Collected data:
== Segment start ==

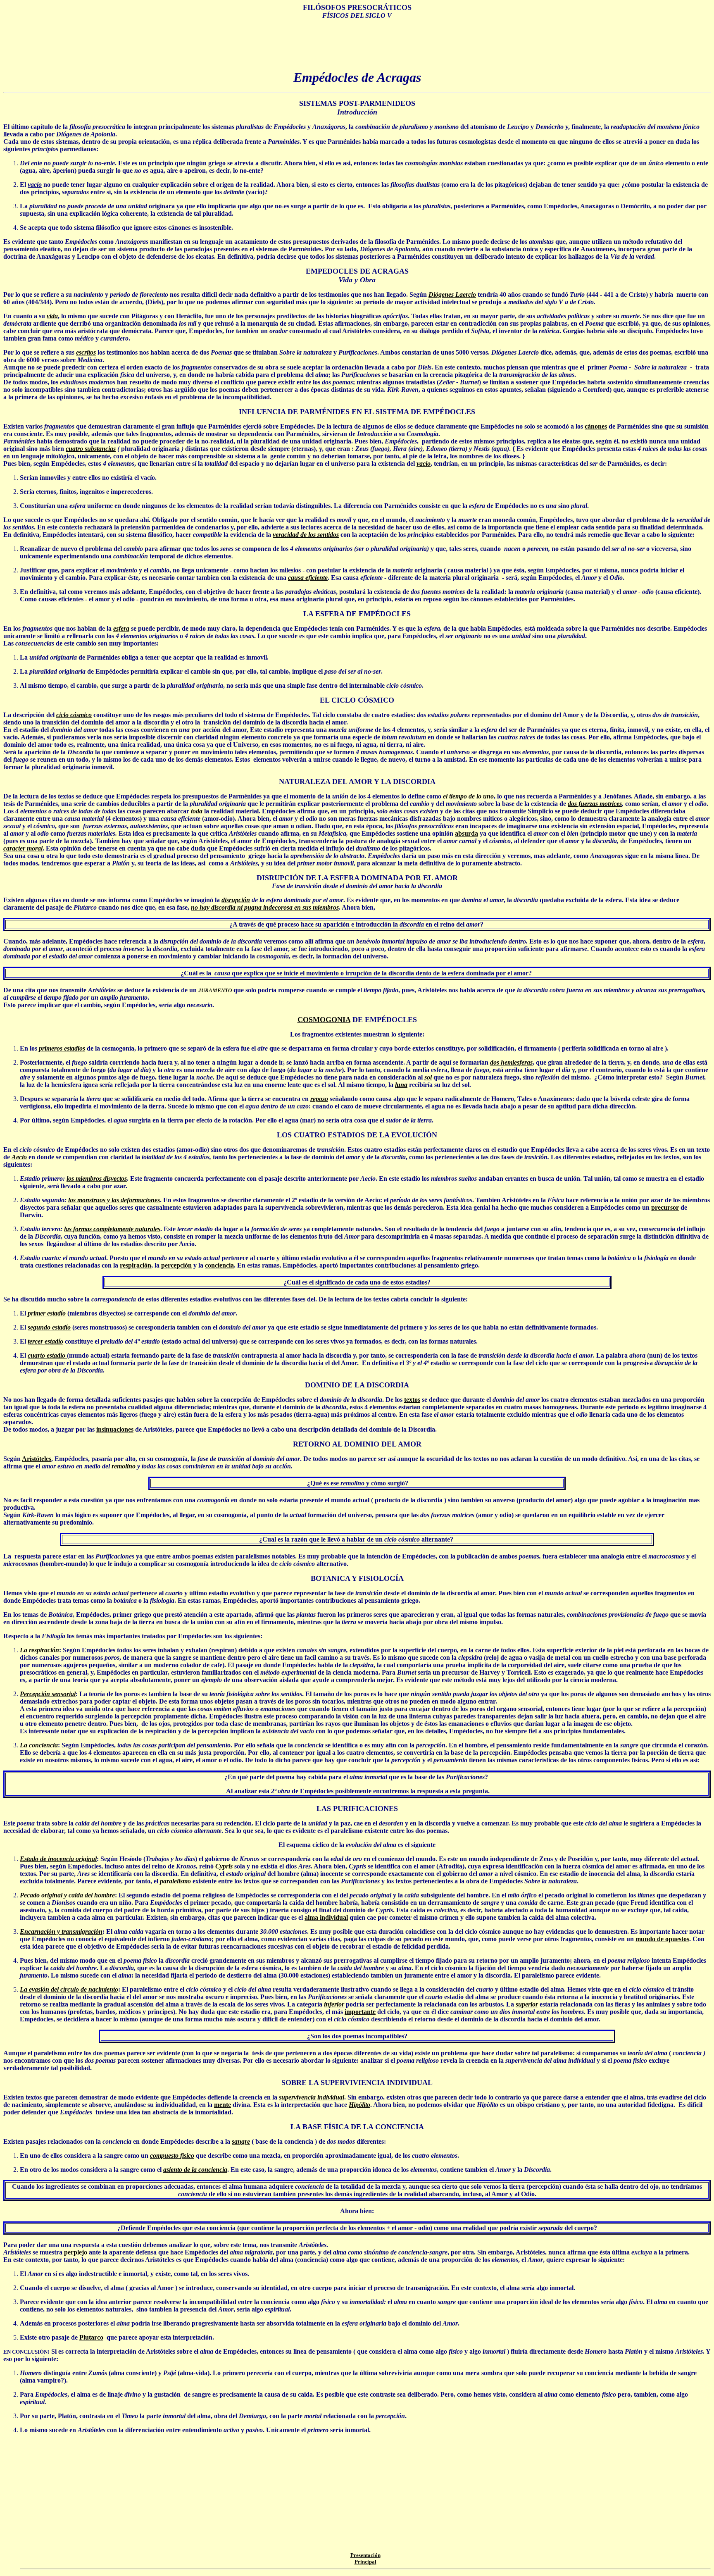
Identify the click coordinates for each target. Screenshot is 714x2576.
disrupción (235, 899)
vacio (423, 463)
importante (360, 2011)
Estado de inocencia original (58, 1858)
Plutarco (91, 2337)
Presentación (365, 2555)
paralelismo (175, 1881)
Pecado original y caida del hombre (67, 1895)
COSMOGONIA (324, 1019)
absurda (466, 833)
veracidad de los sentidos (306, 534)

== Segment end ==

→ TASK DESCRIPTION: Filter the records above down to the lines that hold the string "original".

→ SOLUTION TO THE PROBLEM:
Estado de inocencia original (58, 1858)
Pecado original y caida del hombre (67, 1895)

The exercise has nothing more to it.